2. Calculate the force of friction: The force of friction opposes the motion and is given by the equation F_friction = coefficient of kinetic friction * normal force.
- The normal force is the force exerted by the surface on the block and is equal to the weight of the block, N = m * g, where m is the mass of the block and g is the acceleration due to gravity.
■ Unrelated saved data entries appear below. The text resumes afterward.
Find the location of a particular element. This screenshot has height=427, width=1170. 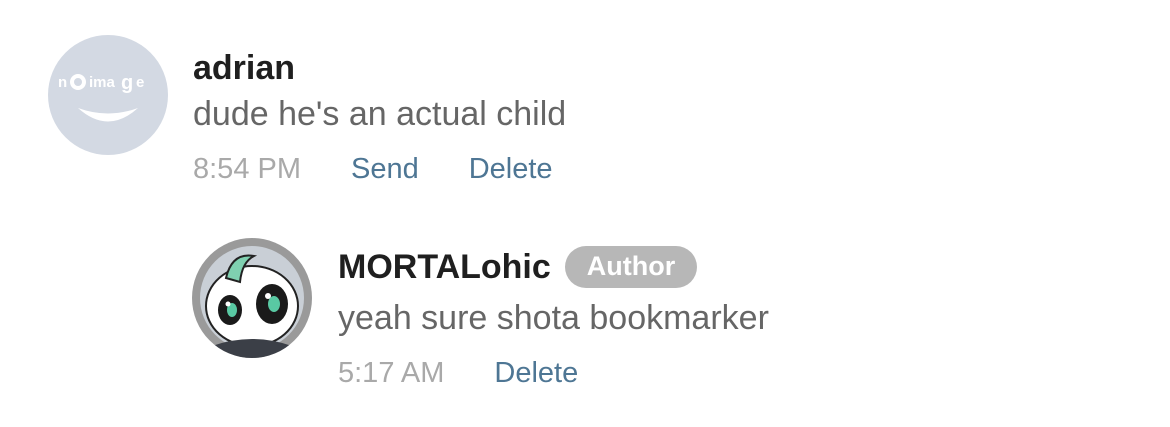

username: adrian is located at coordinates (244, 68).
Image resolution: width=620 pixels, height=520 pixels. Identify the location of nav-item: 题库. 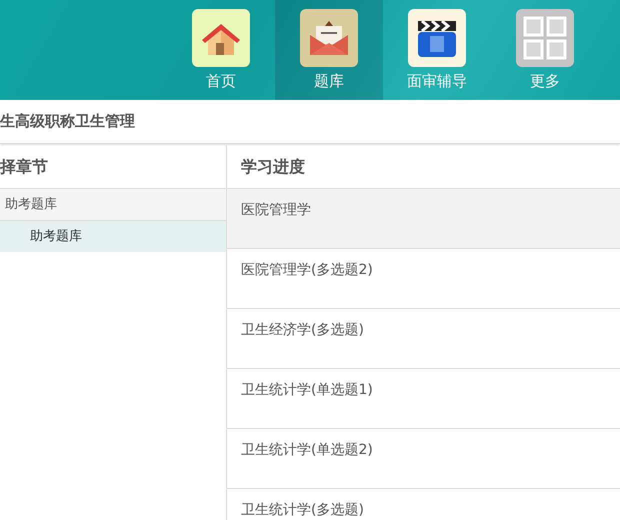
(329, 50).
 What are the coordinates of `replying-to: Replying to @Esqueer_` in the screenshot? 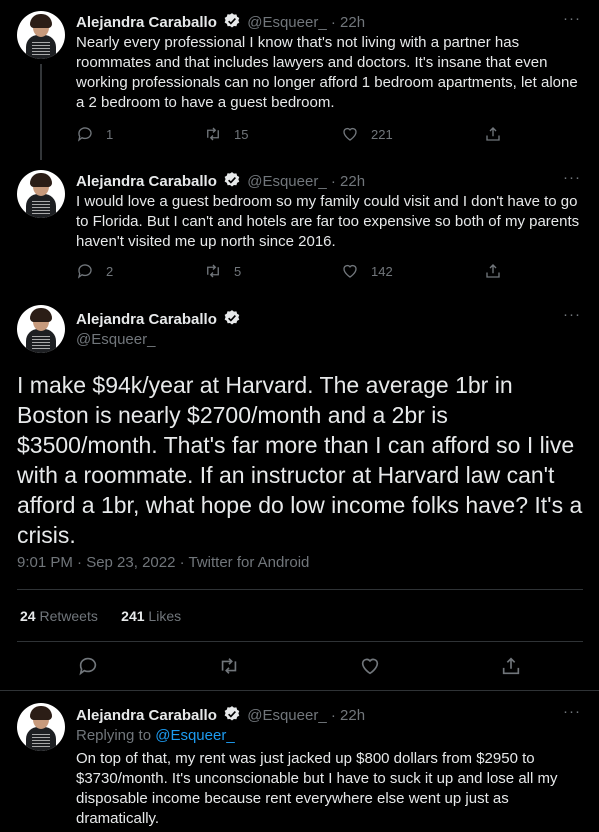 It's located at (156, 736).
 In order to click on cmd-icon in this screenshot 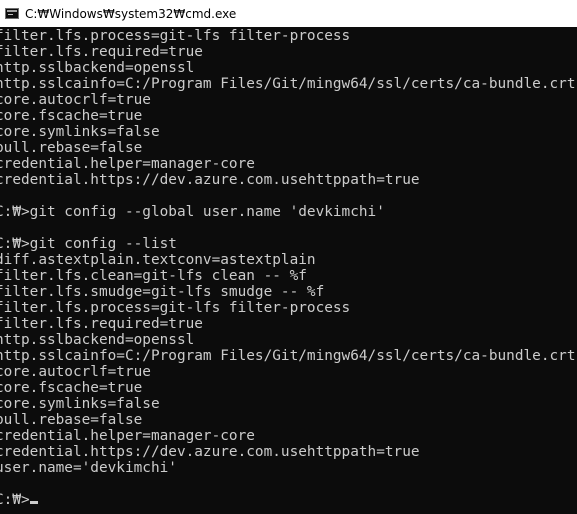, I will do `click(12, 14)`.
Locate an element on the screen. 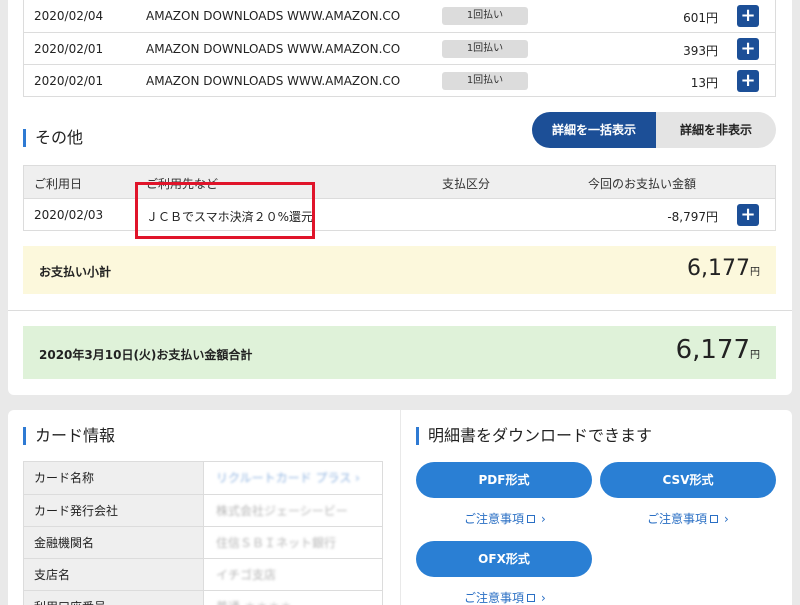  notice-link-pdf: ご注意事項 › is located at coordinates (505, 518).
3. Determine the net force: The net force acting on the block is the vector sum of the applied force, the force of friction, and the gravitational force.
- The net force is given by F_net = F_horizontal - F_friction - F_gravity.
- The gravitational force, F_gravity, is equal to the weight of the block, which is F_gravity = m * g.
4. Calculate the acceleration: Using Newton's second law, F_net = m * a, we can determine the acceleration of the block.
- Rearranging the equation, a = F_net / m.
5. Use kinematic equations to find the final speed: Since the block starts from rest (initial velocity, vi = 0 m/s), we can use the equation v_f^2 = vi^2 + 2 * a * d, where v_f is the final velocity, a is the acceleration, and d is the displacement.
- Rearranging the equation, v_f = sqrt(2 * a * d).
Now, let's plug in the given values and calculate the final speed:
Given:
- Mass of the block (m) = 18 kg
- Applied force (F_applied) = 131 N
- Angle (theta) = 27 degrees
- Displacement (d) = 15.7 m
- Coefficient of kinetic friction (μ) = 0.125
- Acceleration due to gravity (g) = 9.8 m/s^2
Calculations:
1. Calculate the horizontal component of the applied force:
F_horizontal = F_applied * cos(theta)
= 131 N * cos(27 degrees)
≈ 115.163 N
2. Calculate the vertical component of the applied force:
F_vertical = F_applied * sin(theta)
= 131 N * sin(27 degrees)
≈ 58.442 N
3. Determine the force of friction:
F_friction = μ * N
= 0.125 * (m * g)
= 0.125 * (18 kg * 9.8 m/s^2)
≈ 21.735 N
4. Calculate the net force:
F_net = F_horizontal - F_friction - F_gravity
= F_horizontal - F_friction - (m * g)
= 115.163 N - 21.735 N - (18 kg * 9.8 m/s^2)
≈ 5.428 N
5. Calculate the acceleration:
a = F_net / m
= 5.428 N / 18 kg
≈ 0.301 m/s^2
6. Calculate the final speed:
v_f = √(2 * a * d)
= √(2 * 0.301 m/s^2 * 15.7 m)
≈ 3.42 m/s
Therefore, the final speed of the block is approximately 3.42 m/s.